Лишь перед рассветом город очищен полностью.
Сквозь темь трое офицеров шли по улице, на которой уже ни выстрела. Жаров с Юровым молча и сосредоточенно, Леон — оживленно разговаривая и размахивая руками.
— Зубца и Бедового, — сказал он, — прошу обязательно к ордену представить, да и весь экипаж, что воевал на немецком танке: они все герои!
— Вот сам сегодня и оформи на них наградные листы, — ответил Юров, — штаб не задержит.
— Эх, и бой! — радовался Леон, — людям удержу нет, а ведь все знают, последние дни воюем…
— У каждого сердце кипит, — бросил Юров.
— Вот никак не представляю, как она кончится, эта война, — опять заговорил Леон, — знаю, чувствую, вот-вот кончится, а где, как? Не могу представить.
— Где и как ни кончится, — безапелляционно заявил Марк, — а кончится не сегодня-завтра. По всему видно, последние удары. Это точно. А как обидно быть последней жертвой!
— А разве первой приятно? — усмехнулся Юров.
— Но кто-то должен быть последним!
— Что ж, в отставку? — и Марк шутливо толкнул Леона в бок.
— Ну, нет. До конца в общем строю. Никаких чертей! Добью последнего гитлеровца, который не подымет рук. Ведь будут последние!
Брезжил слабый рассвет, и медленно таял предутренний сумрак. Из проулка внезапно выбежали трое и, поравнявшись с офицерами, оторопело застыли на месте.
— Немцы! — первым воскликнул Леон, схватывая одного из них за плечи, но тот молниеносно вскинул руку и выстрелил в упор.
Второго выстрела гитлеровец не успел сделать: Юров рукоятью своего пистолета с маху оглушил его по голове, и тот упал рядом с Самохиным. Двое других метнулись было в сторону, но они не сделали и трех шагов, как их срезали короткой очередью. Из переулка еще выбежала группа гитлеровцев, видно, скрывавшихся где-то поблизости и пытавшихся теперь пробиться к своим. Ординарец Жарова полоснул из автомата вдоль тротуара, и автоматчики, сопровождавшие офицеров, бросились в преследование, расстреливая гитлеровцев на бегу.
Жаров и Юров поспешно склонились над раненым.
— Леон, Леон, куда? — осторожно ощупывал его Андрей.

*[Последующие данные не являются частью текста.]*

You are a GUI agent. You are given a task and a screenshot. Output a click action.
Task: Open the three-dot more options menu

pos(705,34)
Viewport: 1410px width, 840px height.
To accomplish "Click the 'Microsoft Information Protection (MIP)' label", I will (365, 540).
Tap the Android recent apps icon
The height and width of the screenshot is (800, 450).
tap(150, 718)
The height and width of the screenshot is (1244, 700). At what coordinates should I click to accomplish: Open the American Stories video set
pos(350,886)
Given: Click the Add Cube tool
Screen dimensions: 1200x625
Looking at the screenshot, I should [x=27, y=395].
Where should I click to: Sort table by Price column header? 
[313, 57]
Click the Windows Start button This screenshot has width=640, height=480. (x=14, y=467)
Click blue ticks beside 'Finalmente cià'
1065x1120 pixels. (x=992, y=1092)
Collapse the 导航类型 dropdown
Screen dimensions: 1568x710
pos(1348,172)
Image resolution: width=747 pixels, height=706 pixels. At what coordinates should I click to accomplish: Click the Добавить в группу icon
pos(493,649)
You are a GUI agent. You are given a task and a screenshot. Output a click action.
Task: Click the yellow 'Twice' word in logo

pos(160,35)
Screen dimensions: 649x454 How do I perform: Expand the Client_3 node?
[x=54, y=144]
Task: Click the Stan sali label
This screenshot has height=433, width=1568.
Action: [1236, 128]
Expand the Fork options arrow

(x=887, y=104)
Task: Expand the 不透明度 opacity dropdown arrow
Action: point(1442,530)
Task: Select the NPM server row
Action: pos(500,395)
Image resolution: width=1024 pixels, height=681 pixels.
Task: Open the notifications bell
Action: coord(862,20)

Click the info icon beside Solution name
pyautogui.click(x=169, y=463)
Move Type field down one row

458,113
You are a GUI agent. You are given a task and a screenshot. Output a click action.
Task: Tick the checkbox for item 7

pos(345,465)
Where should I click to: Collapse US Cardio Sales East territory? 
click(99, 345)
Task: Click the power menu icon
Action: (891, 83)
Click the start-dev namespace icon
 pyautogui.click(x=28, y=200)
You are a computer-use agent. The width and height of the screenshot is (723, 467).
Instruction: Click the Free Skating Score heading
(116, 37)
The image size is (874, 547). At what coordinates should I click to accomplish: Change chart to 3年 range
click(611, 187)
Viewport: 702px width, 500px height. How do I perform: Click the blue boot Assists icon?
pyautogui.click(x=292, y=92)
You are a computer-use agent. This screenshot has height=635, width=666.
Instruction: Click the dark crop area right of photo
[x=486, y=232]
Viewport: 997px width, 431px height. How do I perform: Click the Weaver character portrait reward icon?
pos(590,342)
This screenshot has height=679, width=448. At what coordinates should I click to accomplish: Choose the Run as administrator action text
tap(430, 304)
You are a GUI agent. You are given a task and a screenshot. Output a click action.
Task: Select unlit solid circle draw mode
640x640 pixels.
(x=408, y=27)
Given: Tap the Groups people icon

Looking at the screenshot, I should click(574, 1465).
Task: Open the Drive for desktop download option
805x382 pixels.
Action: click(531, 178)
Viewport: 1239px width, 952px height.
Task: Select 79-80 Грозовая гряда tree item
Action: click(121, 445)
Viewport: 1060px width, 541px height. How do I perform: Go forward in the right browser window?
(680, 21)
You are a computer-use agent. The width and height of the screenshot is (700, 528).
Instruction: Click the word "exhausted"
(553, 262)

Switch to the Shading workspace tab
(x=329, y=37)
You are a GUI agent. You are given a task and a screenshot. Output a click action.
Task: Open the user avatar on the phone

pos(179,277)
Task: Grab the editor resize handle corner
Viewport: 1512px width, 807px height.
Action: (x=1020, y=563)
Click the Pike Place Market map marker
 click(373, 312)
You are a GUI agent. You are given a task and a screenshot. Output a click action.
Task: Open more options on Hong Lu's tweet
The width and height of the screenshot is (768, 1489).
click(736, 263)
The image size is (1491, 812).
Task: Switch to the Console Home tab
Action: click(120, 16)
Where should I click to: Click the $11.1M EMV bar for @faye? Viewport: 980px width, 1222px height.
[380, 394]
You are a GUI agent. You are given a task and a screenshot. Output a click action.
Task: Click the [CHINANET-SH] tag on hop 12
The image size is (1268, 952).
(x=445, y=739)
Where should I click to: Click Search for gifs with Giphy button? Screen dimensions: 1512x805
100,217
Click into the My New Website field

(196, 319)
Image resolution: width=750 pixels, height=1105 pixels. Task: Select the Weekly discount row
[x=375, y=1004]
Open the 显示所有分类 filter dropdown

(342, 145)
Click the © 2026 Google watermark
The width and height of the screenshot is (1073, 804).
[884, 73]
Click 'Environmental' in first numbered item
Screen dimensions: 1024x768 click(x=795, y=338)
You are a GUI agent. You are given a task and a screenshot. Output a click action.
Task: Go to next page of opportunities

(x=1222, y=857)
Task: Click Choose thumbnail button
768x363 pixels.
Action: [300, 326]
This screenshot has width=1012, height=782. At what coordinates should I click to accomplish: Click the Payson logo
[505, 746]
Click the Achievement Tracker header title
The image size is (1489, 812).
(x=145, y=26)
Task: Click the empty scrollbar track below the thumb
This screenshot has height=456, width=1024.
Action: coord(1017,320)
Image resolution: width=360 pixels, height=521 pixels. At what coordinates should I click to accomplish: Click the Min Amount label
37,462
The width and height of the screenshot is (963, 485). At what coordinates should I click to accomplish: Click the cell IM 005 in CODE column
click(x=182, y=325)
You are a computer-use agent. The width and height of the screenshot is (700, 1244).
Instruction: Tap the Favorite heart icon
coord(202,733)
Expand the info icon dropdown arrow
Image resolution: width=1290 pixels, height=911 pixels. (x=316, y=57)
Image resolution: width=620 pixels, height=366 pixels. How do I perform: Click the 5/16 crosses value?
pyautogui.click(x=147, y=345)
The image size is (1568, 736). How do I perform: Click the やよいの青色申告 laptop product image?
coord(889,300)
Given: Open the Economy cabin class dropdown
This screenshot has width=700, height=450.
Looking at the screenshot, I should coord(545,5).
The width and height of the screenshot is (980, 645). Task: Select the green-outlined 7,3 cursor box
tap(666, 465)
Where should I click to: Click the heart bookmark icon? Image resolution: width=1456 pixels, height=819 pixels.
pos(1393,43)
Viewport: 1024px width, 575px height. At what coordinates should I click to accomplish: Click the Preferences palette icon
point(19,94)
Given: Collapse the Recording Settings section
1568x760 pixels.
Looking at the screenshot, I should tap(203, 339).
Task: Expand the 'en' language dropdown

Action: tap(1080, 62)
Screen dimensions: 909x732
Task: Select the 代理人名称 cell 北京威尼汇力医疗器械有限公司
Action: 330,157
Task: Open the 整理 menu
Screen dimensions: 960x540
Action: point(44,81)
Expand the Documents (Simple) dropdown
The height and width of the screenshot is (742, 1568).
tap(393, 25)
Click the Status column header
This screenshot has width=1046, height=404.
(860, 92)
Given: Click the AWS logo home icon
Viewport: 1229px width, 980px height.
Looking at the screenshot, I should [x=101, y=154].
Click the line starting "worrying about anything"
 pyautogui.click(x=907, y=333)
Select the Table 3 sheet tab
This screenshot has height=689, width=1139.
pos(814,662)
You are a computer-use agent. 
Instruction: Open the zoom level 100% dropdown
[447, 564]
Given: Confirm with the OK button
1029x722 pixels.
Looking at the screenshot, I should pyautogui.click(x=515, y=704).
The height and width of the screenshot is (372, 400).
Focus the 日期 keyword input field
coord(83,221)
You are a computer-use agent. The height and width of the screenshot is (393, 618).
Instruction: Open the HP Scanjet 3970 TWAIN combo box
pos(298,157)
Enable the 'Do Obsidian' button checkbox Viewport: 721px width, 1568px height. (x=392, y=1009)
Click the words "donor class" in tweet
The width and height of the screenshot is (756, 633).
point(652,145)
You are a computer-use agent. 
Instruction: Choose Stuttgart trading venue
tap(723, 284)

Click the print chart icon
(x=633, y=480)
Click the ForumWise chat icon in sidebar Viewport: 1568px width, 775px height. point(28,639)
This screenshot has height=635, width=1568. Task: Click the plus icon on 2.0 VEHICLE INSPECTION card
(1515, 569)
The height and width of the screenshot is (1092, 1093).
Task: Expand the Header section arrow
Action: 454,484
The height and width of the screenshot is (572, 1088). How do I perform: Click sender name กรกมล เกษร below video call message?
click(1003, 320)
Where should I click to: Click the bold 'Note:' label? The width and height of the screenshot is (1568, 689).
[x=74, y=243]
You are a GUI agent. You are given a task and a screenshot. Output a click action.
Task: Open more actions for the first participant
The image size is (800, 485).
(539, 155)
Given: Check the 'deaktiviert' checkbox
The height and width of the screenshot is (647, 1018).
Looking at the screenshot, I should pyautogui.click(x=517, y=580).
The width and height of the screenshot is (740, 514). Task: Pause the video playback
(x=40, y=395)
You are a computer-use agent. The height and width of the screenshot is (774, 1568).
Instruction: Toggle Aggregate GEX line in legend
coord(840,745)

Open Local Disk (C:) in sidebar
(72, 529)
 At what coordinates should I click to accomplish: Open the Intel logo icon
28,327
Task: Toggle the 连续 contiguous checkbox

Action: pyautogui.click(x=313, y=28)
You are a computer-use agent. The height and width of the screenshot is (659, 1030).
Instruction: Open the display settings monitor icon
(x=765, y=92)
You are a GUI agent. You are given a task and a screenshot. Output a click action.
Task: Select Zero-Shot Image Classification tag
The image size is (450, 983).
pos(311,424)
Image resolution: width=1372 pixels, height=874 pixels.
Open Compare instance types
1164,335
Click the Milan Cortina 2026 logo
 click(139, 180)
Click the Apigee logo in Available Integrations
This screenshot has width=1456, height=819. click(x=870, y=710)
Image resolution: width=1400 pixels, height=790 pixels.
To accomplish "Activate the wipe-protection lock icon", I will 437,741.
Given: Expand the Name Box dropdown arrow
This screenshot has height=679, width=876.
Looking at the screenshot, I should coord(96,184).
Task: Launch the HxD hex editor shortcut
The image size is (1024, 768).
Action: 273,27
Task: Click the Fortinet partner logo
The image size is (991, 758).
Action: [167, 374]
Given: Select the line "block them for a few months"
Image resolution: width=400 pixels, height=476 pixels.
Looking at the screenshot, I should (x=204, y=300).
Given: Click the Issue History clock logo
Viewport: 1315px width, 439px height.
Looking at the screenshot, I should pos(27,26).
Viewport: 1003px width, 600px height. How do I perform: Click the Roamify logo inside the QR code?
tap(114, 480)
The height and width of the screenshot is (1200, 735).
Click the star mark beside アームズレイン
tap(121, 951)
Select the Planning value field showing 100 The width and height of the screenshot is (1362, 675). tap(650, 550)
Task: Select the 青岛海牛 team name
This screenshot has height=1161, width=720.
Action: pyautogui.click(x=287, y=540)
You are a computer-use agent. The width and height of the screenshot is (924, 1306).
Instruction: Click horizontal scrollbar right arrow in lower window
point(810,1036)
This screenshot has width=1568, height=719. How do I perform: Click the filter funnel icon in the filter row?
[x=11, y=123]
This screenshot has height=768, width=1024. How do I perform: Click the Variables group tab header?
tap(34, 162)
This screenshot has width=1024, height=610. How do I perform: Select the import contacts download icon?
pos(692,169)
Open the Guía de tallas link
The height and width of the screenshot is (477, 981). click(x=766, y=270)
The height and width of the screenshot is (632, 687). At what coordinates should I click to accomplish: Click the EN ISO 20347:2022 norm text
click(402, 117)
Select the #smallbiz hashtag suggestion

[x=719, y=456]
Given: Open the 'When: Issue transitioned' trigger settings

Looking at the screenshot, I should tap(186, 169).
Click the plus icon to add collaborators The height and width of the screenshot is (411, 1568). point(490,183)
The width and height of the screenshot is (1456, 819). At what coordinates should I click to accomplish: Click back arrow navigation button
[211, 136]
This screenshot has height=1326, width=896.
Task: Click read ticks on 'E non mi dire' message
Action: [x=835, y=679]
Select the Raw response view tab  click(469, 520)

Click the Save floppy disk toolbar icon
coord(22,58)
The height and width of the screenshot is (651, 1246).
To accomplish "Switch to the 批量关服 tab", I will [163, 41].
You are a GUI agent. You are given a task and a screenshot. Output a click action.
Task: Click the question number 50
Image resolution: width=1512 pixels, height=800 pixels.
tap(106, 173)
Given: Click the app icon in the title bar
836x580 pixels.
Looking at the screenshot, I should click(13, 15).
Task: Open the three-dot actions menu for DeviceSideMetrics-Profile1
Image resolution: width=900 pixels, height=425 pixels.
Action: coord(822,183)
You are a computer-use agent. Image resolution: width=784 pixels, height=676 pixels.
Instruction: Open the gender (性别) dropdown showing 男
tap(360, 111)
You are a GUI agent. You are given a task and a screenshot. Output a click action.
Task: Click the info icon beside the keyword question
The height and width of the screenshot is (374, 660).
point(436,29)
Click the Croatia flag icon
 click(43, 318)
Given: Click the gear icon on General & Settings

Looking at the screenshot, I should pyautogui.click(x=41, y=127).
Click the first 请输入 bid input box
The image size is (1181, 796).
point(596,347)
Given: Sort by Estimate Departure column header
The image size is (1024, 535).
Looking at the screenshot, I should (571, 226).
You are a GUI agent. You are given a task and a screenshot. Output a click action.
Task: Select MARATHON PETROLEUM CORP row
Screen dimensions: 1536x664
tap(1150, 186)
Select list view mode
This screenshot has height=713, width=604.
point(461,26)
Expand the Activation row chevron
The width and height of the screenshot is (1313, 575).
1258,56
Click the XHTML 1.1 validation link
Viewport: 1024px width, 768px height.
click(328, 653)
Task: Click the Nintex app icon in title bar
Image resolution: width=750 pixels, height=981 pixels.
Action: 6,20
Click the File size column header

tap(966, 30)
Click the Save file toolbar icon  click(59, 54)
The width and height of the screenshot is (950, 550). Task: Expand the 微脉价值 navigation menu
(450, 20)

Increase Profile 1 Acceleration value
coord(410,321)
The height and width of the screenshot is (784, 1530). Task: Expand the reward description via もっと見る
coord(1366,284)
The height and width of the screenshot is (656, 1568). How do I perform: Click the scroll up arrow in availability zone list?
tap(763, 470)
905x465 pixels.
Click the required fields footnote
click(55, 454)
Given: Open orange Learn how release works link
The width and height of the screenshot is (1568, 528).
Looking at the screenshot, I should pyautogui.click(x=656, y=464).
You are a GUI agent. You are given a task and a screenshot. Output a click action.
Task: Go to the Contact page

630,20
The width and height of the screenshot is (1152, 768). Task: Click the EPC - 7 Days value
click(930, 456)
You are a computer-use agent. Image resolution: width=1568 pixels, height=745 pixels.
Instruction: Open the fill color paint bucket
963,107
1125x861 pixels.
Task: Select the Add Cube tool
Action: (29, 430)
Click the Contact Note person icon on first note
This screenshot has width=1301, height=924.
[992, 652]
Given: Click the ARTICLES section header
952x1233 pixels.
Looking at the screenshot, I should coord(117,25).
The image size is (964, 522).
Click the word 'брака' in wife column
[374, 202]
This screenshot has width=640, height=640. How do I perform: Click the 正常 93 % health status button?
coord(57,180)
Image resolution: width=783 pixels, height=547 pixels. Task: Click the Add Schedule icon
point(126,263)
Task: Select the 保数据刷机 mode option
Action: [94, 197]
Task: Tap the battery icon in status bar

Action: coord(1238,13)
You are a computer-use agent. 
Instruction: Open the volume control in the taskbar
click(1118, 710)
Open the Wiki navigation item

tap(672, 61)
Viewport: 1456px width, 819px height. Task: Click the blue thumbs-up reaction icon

— Убил проклятый… — едва слышно вымолвил Самохин и бессильно замер. Положив его на плащ-палатку, понесли на КП, куда уже вызван Семен Семеныч. Леон не произносил ни слова. Его уложили на кровати, которую быстро расправила молодая чешка. Распоров гимнастерку, Юров взял чистый бинт и прижал к ранке у самого сердца. Весь бинт в крови, и она сочилась, стекая по телу тонкими струйками.
Семен Семеныч вбежал, запыхавшись. Окинув раненого мгновенным взглядом, он одной рукой взялся за пульс, другую положил на лоб, приказал вызвать автомашину и, сделав укол, стал искусно накладывать повязку.
Леон открыл глаза. Как мертвенно бледно его лицо. Как мутны и влажны обычно ясные глаза. Он обвел всех взглядом и никого не узнал. Но вот в глазах мелькнул проблеск сознания, и он тихо зашевелил губами. Губы шевелятся, а звука нет. Потом он все же собрался с силами:
— Немножко не дожил… чуть-чуть… Лежу вот и будто слышу московский салют… гремит он в честь нашей победы… Прощайте, друзья… Убил проклятый… я же хотел его живым взять… не жалейте их, пока рук не поднимут… не жалейте!..
Он взял Юрова за руку и так же тихо добавил:
— В тот день… выстрели за меня в воздух… пусть это будет и моим салютом… выстрели…
У Юрова дрогнул подбородок.
— Ты и сам еще выстрелишь.
— Нет уж… отходил по земле Леон Самохин… Отходил, товарищи… Чую, отвоевался… Братишка у меня дома… славный мальчонка… с сестрой живет… Им вот тяжело будет… Напишите, просил, мол, не убиваться… жить велел хорошо…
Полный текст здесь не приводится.